Aspen’s Anne Gonzales makes splash on Maui
Ryan Summerlin November 8, 2012
Anne Gonzales always has been one to dive in and embrace challenges.
She was at the starting line in the 2006 Leadville Trail 100 a mere five months after undergoing her final surgery for complications related to a 2004 hysterectomy. In the years since, she has distinguished herself as one of the top female mountain bikers in the country.
In 2009, she captured gold at 2009’s International Cycling Union Mountain Bike Masters World Championships in France.
She was on top of the world again Oct. 28 in Maui. The 51-year-old Aspen Mountain ski patroller bested 11 athletes in her age group to win the XTERRA World Championship off-road triathlon.
Gonzales’ time of 3 hours, 13 minutes was second-best among all amateur female competitors.
“It was a big event, and there were so many people from so many different countries being represented,” Gonzales said. “I was pretty excited and thrilled to be a part of the whole thing.”
Her latest foray into triathlons came about by pure happenstance, Gonzales said. She was watching Outside Television earlier this year and stumbled across a program chronicling the XTERRA series.
Her interest was piqued.
“I remember thinking, ‘That’s something I want to do,'” Gonzales recalled. “I put a game plan together and went for it.
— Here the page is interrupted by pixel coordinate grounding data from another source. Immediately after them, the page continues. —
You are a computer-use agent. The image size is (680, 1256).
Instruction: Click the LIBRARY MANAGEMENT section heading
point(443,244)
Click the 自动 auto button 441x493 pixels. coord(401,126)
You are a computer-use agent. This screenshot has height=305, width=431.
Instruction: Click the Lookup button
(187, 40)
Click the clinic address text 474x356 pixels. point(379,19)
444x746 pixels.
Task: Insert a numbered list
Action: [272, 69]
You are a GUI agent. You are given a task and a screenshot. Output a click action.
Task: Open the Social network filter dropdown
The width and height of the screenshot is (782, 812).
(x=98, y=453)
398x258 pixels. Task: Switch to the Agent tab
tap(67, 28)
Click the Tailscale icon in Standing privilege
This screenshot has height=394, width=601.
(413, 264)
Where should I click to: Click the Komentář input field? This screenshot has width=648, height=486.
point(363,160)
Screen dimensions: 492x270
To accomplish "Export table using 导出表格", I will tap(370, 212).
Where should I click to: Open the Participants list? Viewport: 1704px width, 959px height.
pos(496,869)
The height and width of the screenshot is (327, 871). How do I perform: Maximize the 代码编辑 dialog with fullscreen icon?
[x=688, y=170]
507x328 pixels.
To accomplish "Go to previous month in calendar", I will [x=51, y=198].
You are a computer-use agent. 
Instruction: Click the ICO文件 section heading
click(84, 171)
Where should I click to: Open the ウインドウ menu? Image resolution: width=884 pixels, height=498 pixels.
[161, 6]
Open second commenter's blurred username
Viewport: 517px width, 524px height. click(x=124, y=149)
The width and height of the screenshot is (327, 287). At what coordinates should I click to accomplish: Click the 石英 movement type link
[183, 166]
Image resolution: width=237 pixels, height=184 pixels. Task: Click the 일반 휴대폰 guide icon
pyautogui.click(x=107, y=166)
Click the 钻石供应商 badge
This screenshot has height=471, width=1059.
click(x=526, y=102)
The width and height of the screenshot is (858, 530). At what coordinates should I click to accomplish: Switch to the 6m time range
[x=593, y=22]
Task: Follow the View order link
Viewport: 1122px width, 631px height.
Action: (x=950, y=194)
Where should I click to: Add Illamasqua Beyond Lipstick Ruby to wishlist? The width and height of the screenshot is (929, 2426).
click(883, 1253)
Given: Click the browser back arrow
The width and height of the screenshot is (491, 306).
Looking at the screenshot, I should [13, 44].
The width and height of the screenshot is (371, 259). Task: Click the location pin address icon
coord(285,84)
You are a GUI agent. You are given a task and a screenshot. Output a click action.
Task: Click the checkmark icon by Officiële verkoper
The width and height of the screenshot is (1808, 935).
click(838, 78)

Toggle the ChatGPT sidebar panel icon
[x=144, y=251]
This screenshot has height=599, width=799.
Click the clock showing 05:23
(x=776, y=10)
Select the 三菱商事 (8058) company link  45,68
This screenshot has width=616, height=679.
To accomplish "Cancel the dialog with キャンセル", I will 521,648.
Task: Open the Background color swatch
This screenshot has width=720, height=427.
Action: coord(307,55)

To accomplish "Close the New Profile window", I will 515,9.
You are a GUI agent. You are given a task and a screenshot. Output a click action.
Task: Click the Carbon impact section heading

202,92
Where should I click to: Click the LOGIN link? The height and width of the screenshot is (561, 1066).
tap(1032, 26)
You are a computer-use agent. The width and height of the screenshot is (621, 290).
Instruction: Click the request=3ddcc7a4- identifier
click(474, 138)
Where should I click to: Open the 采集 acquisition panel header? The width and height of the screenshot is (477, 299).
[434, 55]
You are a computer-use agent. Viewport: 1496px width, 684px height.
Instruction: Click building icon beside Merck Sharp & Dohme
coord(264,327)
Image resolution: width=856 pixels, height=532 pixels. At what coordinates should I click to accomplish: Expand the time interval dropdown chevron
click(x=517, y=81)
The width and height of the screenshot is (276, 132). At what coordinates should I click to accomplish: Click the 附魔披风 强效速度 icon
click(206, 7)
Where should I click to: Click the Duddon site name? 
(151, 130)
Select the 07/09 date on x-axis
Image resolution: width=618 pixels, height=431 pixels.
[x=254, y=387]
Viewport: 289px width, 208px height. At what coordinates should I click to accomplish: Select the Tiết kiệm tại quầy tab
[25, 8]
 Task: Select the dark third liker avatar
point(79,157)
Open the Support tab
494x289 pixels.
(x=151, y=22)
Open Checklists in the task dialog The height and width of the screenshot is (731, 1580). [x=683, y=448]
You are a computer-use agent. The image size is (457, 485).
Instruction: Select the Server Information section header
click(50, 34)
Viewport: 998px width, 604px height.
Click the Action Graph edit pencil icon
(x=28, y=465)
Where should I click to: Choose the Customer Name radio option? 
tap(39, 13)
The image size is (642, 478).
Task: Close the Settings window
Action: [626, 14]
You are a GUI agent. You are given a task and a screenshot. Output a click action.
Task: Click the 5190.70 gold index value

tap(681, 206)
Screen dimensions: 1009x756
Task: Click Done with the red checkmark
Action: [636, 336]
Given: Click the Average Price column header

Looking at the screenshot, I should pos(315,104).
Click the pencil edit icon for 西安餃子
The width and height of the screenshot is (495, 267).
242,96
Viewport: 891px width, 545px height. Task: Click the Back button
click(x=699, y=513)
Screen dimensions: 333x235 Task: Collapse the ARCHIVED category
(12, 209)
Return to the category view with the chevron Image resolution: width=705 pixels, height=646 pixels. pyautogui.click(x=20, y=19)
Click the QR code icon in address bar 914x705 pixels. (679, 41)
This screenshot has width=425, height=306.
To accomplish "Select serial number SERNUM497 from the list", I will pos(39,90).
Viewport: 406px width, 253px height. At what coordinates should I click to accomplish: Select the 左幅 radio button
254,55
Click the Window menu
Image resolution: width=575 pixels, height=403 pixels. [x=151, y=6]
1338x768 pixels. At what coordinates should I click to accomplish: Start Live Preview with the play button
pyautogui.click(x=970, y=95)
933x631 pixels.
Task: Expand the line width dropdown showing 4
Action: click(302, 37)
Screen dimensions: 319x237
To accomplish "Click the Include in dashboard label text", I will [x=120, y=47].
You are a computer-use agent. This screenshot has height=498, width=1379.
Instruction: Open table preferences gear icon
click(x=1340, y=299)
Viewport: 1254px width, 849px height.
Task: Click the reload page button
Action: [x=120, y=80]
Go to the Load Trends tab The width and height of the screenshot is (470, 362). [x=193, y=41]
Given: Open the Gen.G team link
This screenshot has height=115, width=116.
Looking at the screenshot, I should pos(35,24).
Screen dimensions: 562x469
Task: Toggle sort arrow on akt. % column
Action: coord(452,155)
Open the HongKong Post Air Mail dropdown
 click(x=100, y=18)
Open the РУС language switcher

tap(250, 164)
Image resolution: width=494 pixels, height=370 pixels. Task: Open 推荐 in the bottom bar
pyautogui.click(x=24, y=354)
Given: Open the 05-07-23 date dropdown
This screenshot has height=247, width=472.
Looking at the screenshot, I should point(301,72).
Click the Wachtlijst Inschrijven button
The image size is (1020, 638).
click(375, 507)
“I had an old history for running when my kids were little – that’s how I stayed fit. I hadn’t run in like eight years, but I figured I could pick it up. And as a kid growing up, I could swim. I figured this would be a huge challenge, but it could be really fun. The next chapter began.”
She began training in mid-February and entered her first race in June in Moab, Utah. Gonzales finished second among female competitors and first in her age group.
One month later, she won her division and finished seventh in a field of top professionals at a regional competition at Beaver Creek.
“That was pretty exciting, probably my best race to that point,” Gonzales said. “I was surprised I was that successful, but it was really exciting.”
That string of impressive performances continued in September’s nationals at Snowbasin Resort in Utah, where she wound up 10th overall. By virtue of another first-place finish in her division, Gonzales secured her spot in the world championships in Hawaii.
She didn’t give the opportunity a second thought.
“I figured, ‘You know what, I’ve never been to Maui. I’m going,'” she said. “As far as expectations, I set them high. I wanted to win that division again and wanted to be one of the top amateur athletes. My highest over-the-top goal was that it’d be great if I finish in the top 15 overall. I wound up 16th, so I was actually pretty proud of that.”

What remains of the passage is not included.